-- TRY IT --
Write out exactly the lines running from the one with "Task: Go to the Markets menu item" to the end of the data, including both of those lines and excluding pictures.

[Stored data entries]
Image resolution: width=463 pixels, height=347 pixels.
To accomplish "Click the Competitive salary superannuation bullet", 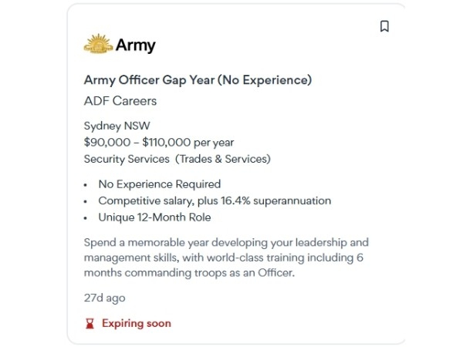I will [x=215, y=201].
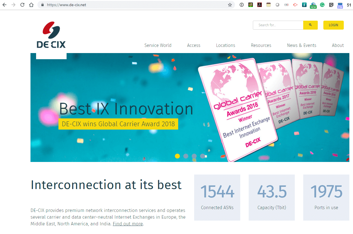353x234 pixels.
Task: Click the padlock icon in the address bar
Action: (x=42, y=5)
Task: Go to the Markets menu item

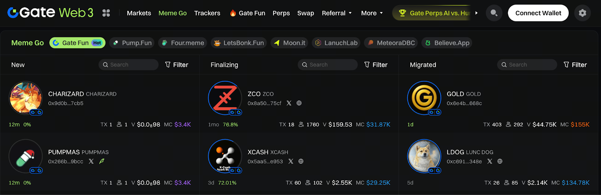Action: (x=139, y=13)
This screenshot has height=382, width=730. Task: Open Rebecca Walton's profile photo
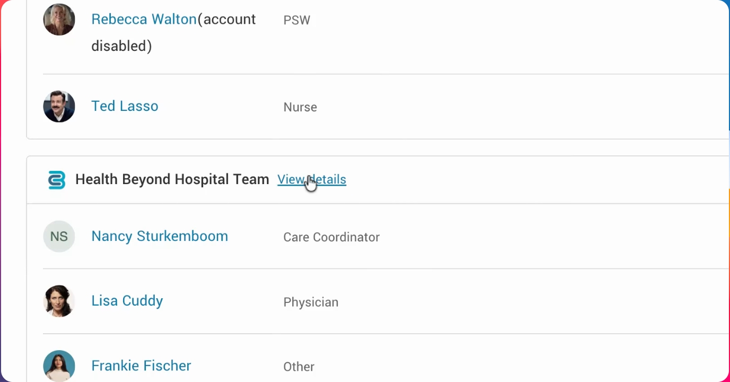coord(59,20)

-- EXERCISE OUTPUT --
Task: Go to the Markets menu item

Action: (x=139, y=13)
This screenshot has height=382, width=730. Task: Open Rebecca Walton's profile photo
coord(59,20)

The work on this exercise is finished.